Feigning celebration or controversy the majority of our team would make a lot of noise to cover the flight of David took each of us, two by two, down the hall and into his parent's room. Some came back with big grins on their faces, others merely shrugged and jumped back into making hovering robots hit a home run. I remember when it was my turn to join the ranks.
My heart was pounding as we scooted into the darkened room, lit only by the fading afternoon sunlight and a 60 watt bulb in the hallway. Quietly David reached to open the drawer underneath his parent's end table and pulled out the glossy rectangle which boasted the title of Playboy on its cover. I had never seen a naked lady and now I was about to become initiated into that special club or so I thought.
David began flipping through pages trying to find a section with pictures, but all he found were words, STUPID ARTICLES WITH WORDS! Oh, wait, there's a picture.
OH CRAP, it's just an ad for Rolex watches. Come on, man, COME ON! You just did this for the other guys and NOW you can't find the good stuff?
Apparently David had never seen any number of movies where the guy just flips to the middle of the magazine and the centerfold magically appears.
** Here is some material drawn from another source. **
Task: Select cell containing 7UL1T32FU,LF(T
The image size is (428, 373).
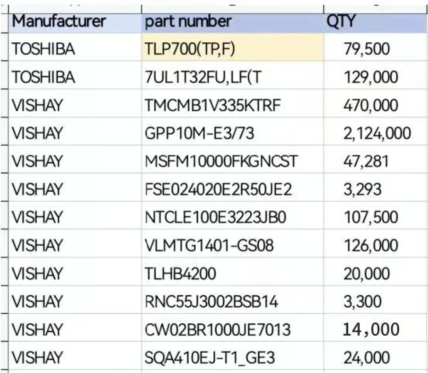Action: tap(232, 75)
Just as I thought he was making his way to the good part we heard a rumbling at the bottom of the stairs and took off for David's room in a panic.
Disappointed and out of breath, I focused my still virgin eyes back on the TV screen to see two robot baseball players having a fistfight in the outfield as I hunched over in defeat.
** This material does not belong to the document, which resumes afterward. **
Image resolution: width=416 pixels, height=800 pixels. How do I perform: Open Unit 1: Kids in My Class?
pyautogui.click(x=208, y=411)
Robots I had seen, boobies I had not.
Eventually I did get to flip the pages myself in a neighbor kid's backyard clubhouse, but the disappointment of that previous experience at David's house hung over what should have been a moment of triumph and left me cold.
But my point is that the internet has robbed today's young horn dogs of such dizzying highs and crashing disappointments. The simplicity of the operation is gone as well. Back then we were merely searching under the bed and in between mattresses, now it's like industrial espionage.
The kid's gotta figure out their parent's password or learn how to turn any filters off, then get up at 3am to sneak around while everybody's asleep. Then when they do get online it's not anything as tame as Playboy, it's super freaky deakey crap!
So in closing, even though the ever present internet has taken away some of life's simple pleasures and made movies like Hackers or The Net starring Sandra Bullock less mysterious, it is a pretty awesome tool. I mean, we the Retrojunkers of the world wouldn't even have a place to congregate and share memories without it.
I mean we'd have to throw annual RetroJunk conventions and fly out to vkimo's house and hang out in his garage drinking 15 year old cases of Hi-C Ecto Cooler.
Or Caps 2.0 would have to rent out a bar for us to sing Karaoke TV show theme songs all night long. Come to think of it, damn the internet! Let's get those RetroJunk conventions going, whaddya say?